For those of you don’t know, I am the president of my condo’s homeowners association. I’m also the treasurer, and I do some of the secretarial duties. So basically I’m in charge and I do almost everything. This is sort of illegal and not really appropriate for me to be doing all that.

You might be wondering why am I doing all this. It’s rather simple really. Nobody else around here is willing or able to help out. There are a few people around that help a bit here and there, and I have one neighbor that I can count on to do a lot of the legwork.

But this isn’t really about who’s doing what or about giving credit where credit is due. This is about those people who aren’t doing anything.

I’ve come to the conclusion that generally the people around here are selfish, lazy, and rude. I’m going to skip all the details to prove all this, and simply say the following:

This building is my home.
This building is their home.
They live in my home. I live in theirs.
Everybody needs to start acting like we live together and we are a community.
Everybody needs to start working together to make this place a better place to live.

Have faith in me and may ability to affect change. I can and will make things happen. With their help I can make bigger and better things happen than what I can do on my own. If they resist me they will loose. If they join me they will have something to rejoice in.

rispost STOP SPYING ON ME!

March 26th, 2005

I know you’re reading this. YES YOU! Aren’t you ashamed of yourself for spying on me?

I know when I started writing all this shit down, that eventually someone I knew would read it. But do you have to rub it in my face?

I’m just some guy, trying to live my life. Big fucking deal that I’m sharing some of my thoughts and feelings with you. What makes you think you’re so goddamn special? I’m sharing this shit with everybody.

What’s with you people? I didn’t disrespect you, so why would you disrespect me?

Don’t take all this personally. It’s not just you. It’s all of you combined. Just ease up and learn to get along, and stop being so confrontational. What’s the point?

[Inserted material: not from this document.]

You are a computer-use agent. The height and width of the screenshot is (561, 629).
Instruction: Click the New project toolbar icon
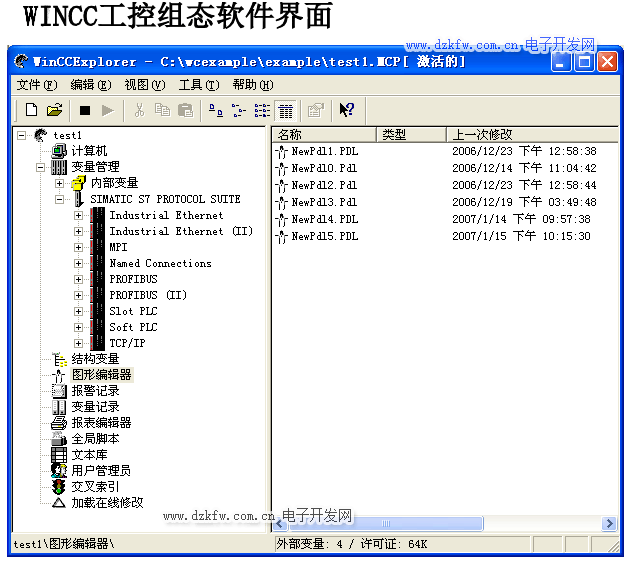click(x=31, y=110)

rispost Hey NHL! Go fuck yourself!

February 9th, 2005

For the past 6 months I’ve had players, coaches, owners, management and league official stop by my house and blow smoke up my ass about how if they don’t make a deal soon, the season will be in jeopardy. That soon turned into the season is in jeopardy. And ever since christmas all they’ve been telling me is if they don’t settle by the end of the week, the season is lost.

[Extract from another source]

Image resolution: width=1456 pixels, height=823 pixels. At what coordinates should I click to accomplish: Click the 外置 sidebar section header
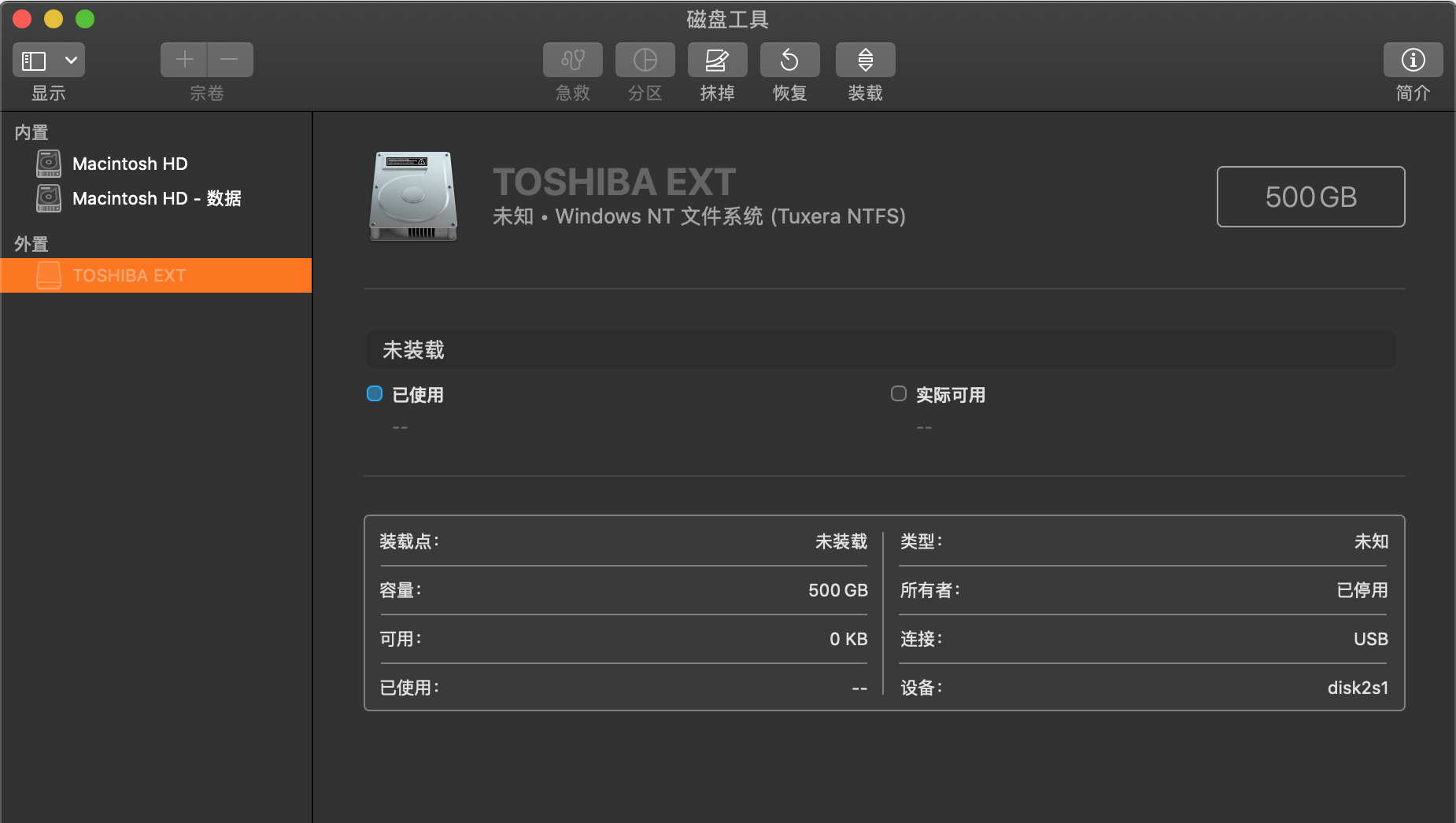tap(31, 244)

Will you just cancel the damn season already. I’m sick of checking Yahoo! Sports to see if there is or isn’t going to be a season. Some of us fans have had to resort to running simulations of the season on computers. Will EA Sports NHL 2006 even come out? Will it end up being a golf game or a wrestling game?

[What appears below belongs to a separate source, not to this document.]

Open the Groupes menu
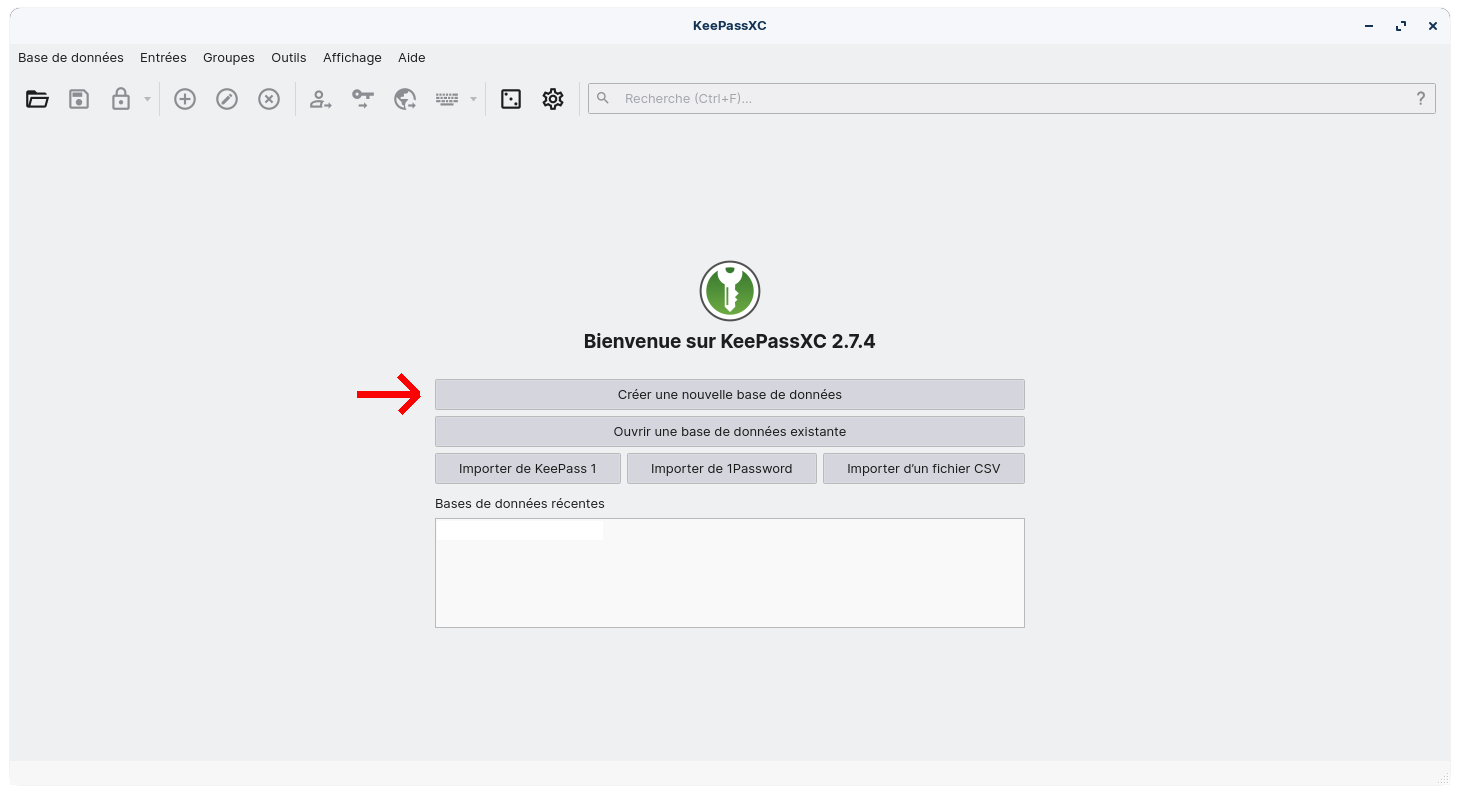This screenshot has width=1460, height=795. click(229, 58)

Well, just like the last girl that strung me along for months on end with the worst case of blue balls, I’m telling the NHL to either suck my dick for hours on end and clean my apartment up while I’m napping, or drop dead.

Even if you we all kiss and make out right now, I ain’t watching. You’re all a big bunch of babies, and I don’t have time for your shit!

How many years of topless intermission ice girls do you think you’re going to have to put on for you to make this up to me and re-spark my interest.

To all y’all “GET STUFFED” as they say!

rispost And so it is…

January 31st, 2005

just testing things, but when I have something to say I might just put it here, or not. IT’S MY BLOG, AND YOU CAN’T TELL ME WHAT TO DO WITH IT, so there!